#### Problem requirements:
Please write out exactly the lines from the one with "Copy tracking number 272258930356" through the end of the data below, both ends included, and omit any pictures.

#### Provided data:
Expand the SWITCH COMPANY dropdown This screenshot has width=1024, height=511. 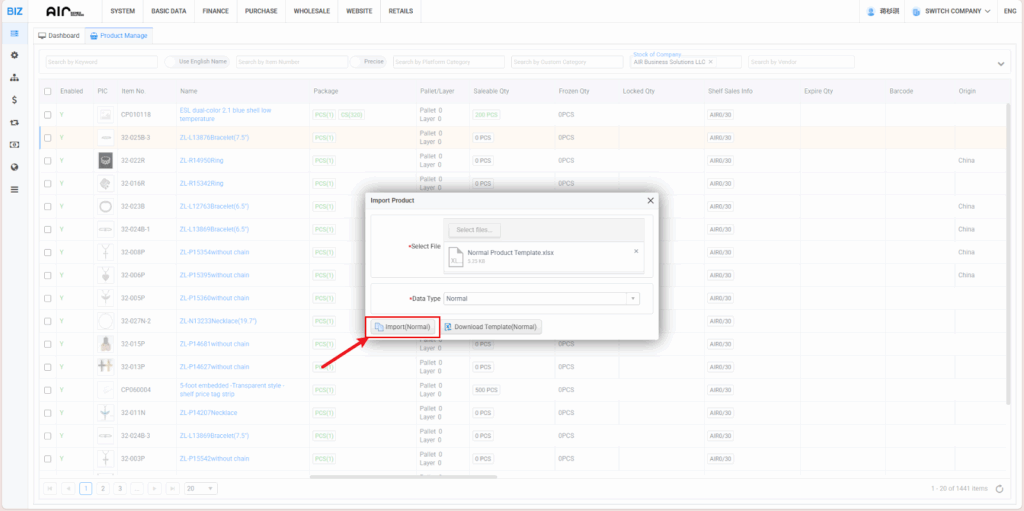click(x=944, y=11)
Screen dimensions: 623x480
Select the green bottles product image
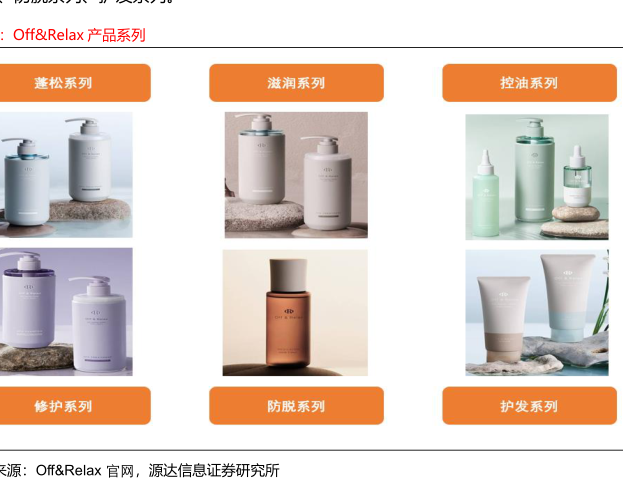pos(537,177)
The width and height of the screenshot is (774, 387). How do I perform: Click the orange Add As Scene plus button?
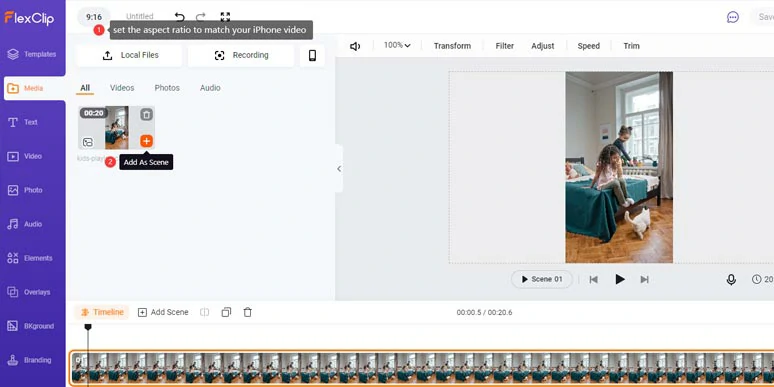tap(146, 141)
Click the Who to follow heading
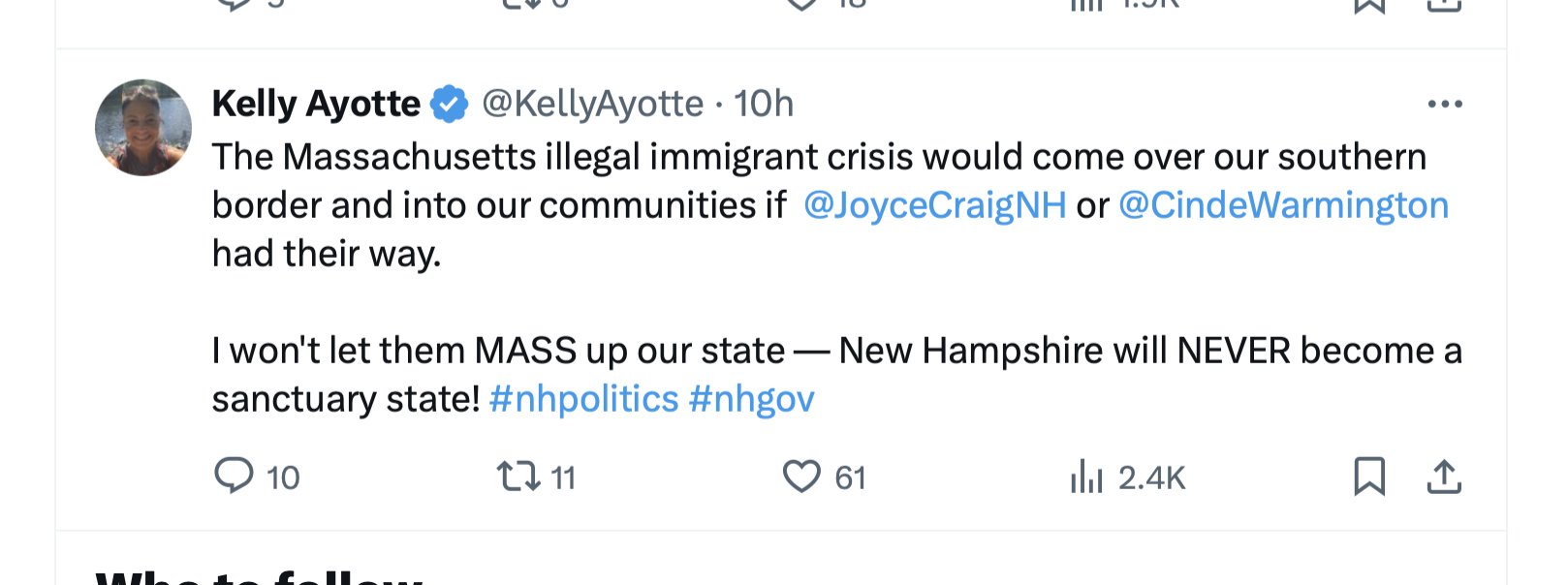1568x585 pixels. tap(260, 578)
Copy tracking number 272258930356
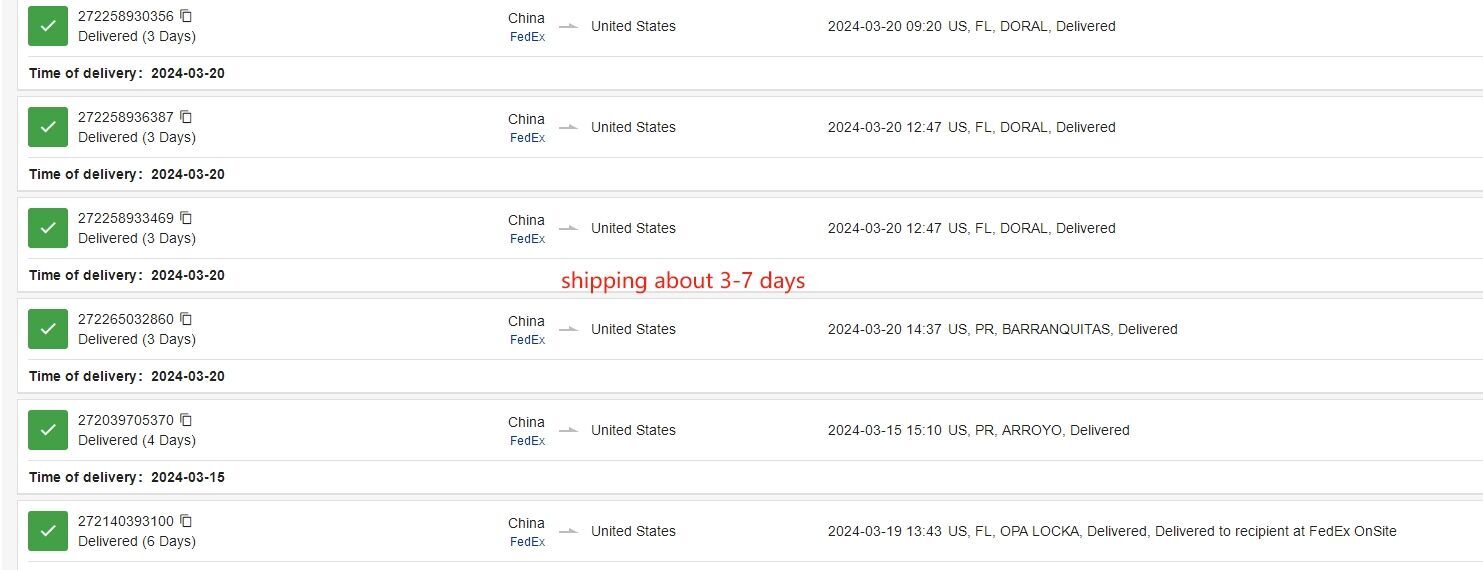Screen dimensions: 1483x570 click(186, 16)
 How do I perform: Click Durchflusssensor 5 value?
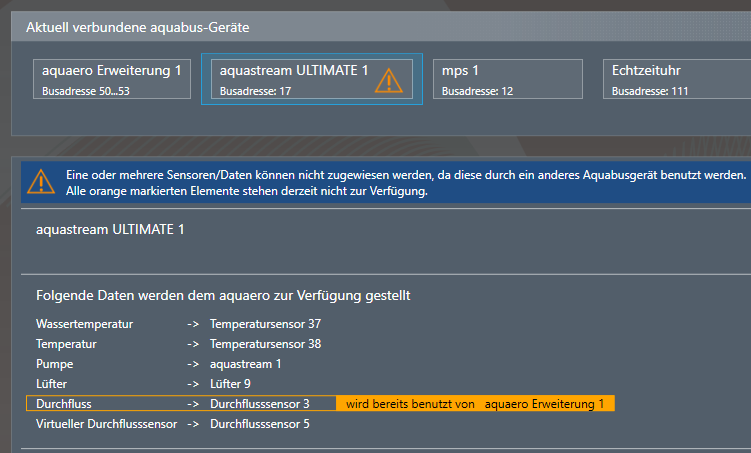(260, 424)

#### Result of this task:
Copy tracking number 272258930356
Screen dimensions: 1483x570 click(186, 16)
 How do I perform: Click Durchflusssensor 5 value?
(260, 424)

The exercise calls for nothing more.